» Activity
Find the line with "Where should I" in the entries below, then output every line from it down to the line with "Expand the 全国各地计价文件 tree node", exactly and with no pictures.

» Material for this exercise

********

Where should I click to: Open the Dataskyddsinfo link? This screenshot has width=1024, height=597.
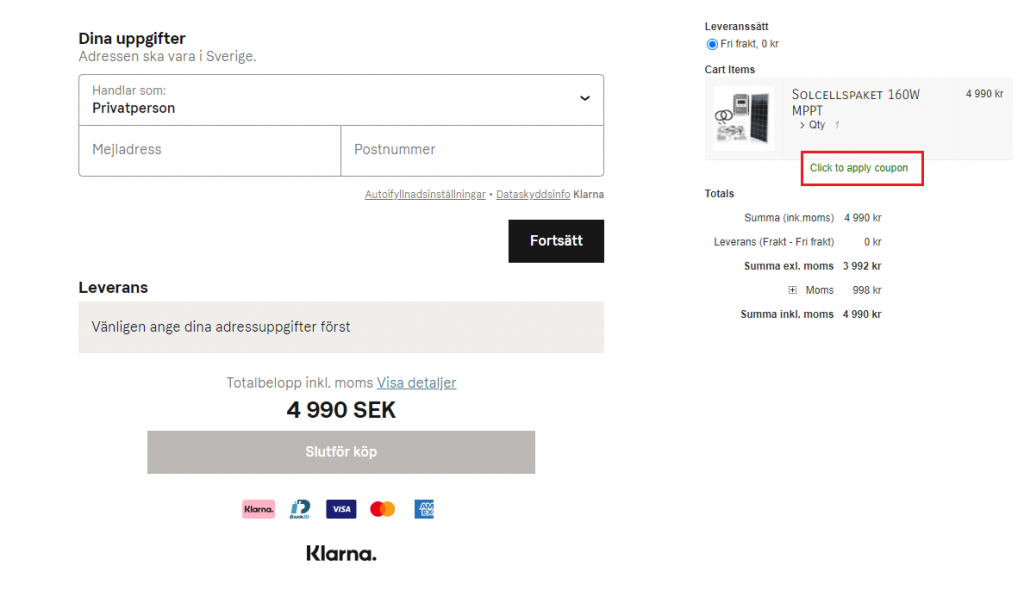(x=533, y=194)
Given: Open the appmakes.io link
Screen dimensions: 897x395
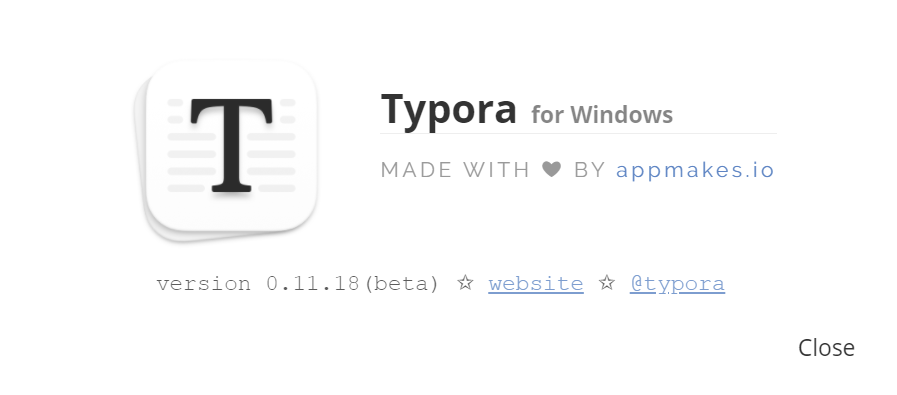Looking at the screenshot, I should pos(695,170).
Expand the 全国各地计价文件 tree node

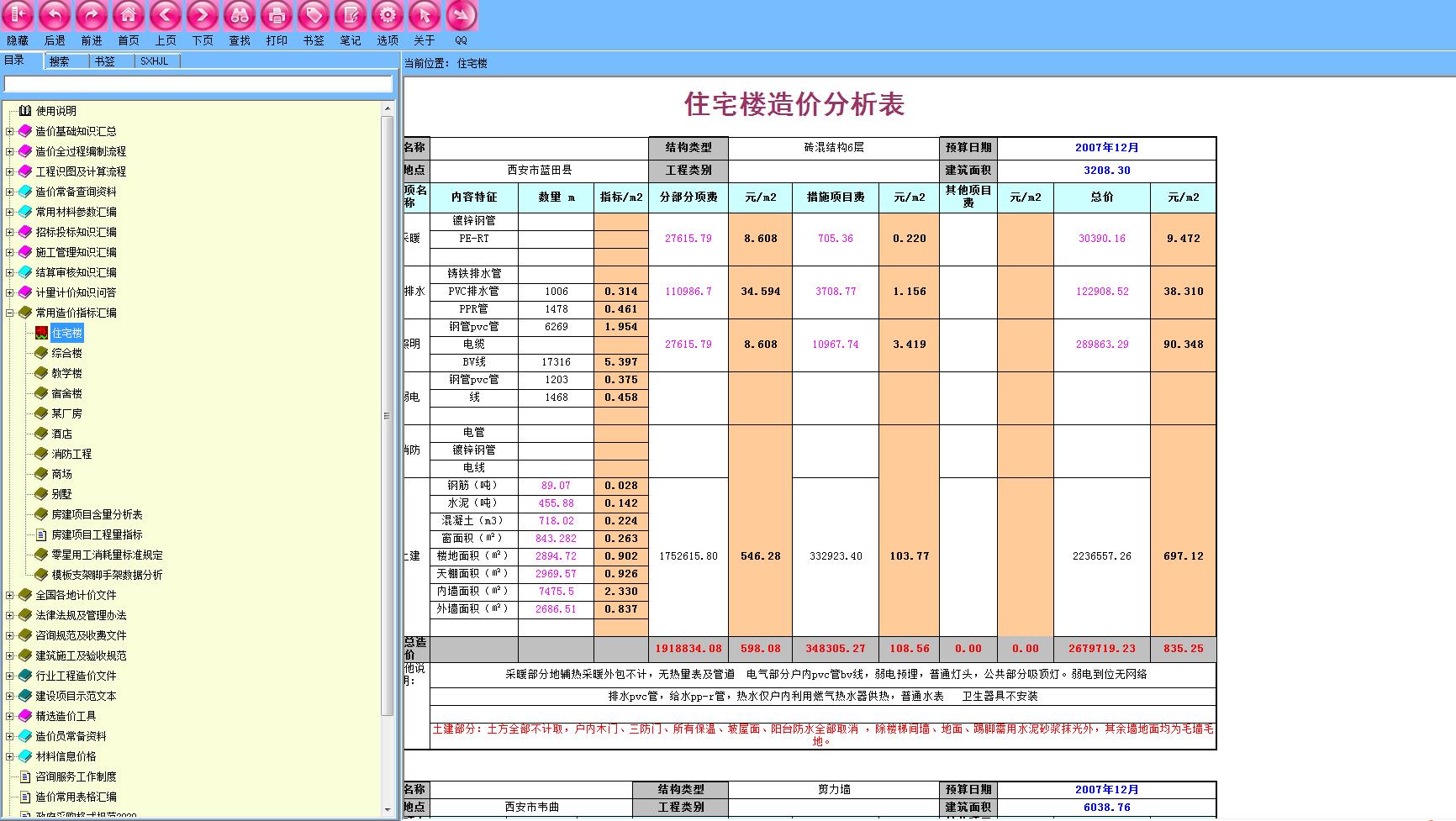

********

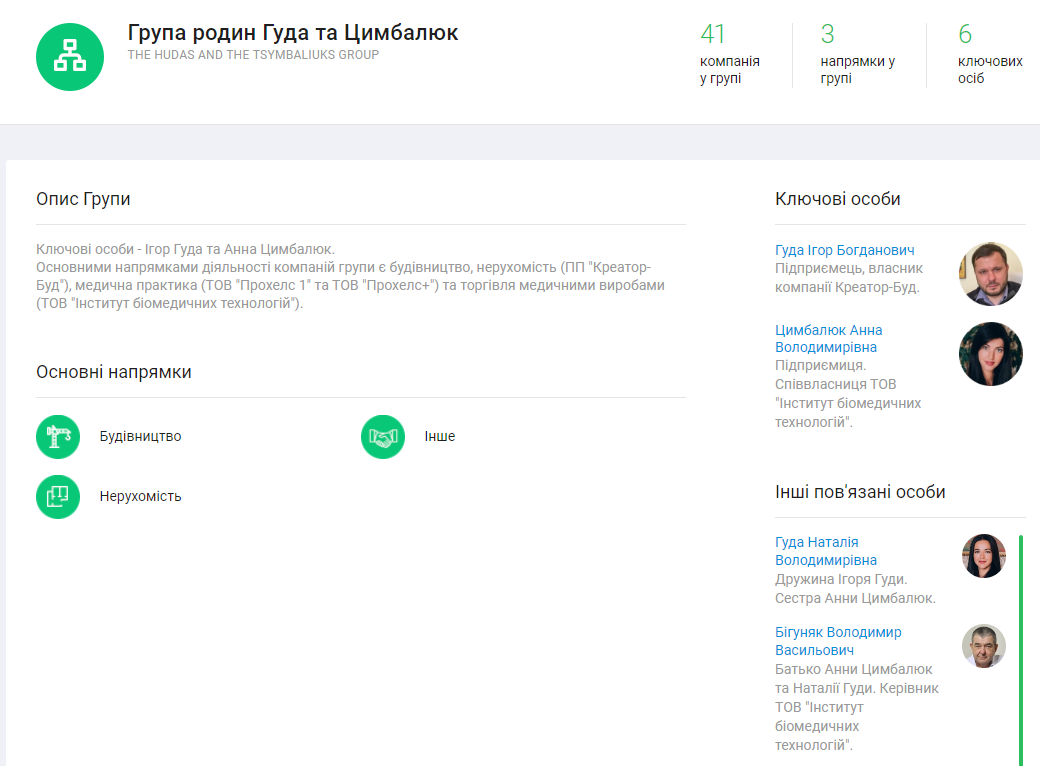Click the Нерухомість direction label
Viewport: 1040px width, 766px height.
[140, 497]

********

» Expected answer
Where should I click to: Open the Dataskyddsinfo link? This screenshot has width=1024, height=597.
(x=533, y=194)
Given: Open the appmakes.io link
Screen dimensions: 897x395
Looking at the screenshot, I should pos(695,170).
Expand the 全国各地计价文件 tree node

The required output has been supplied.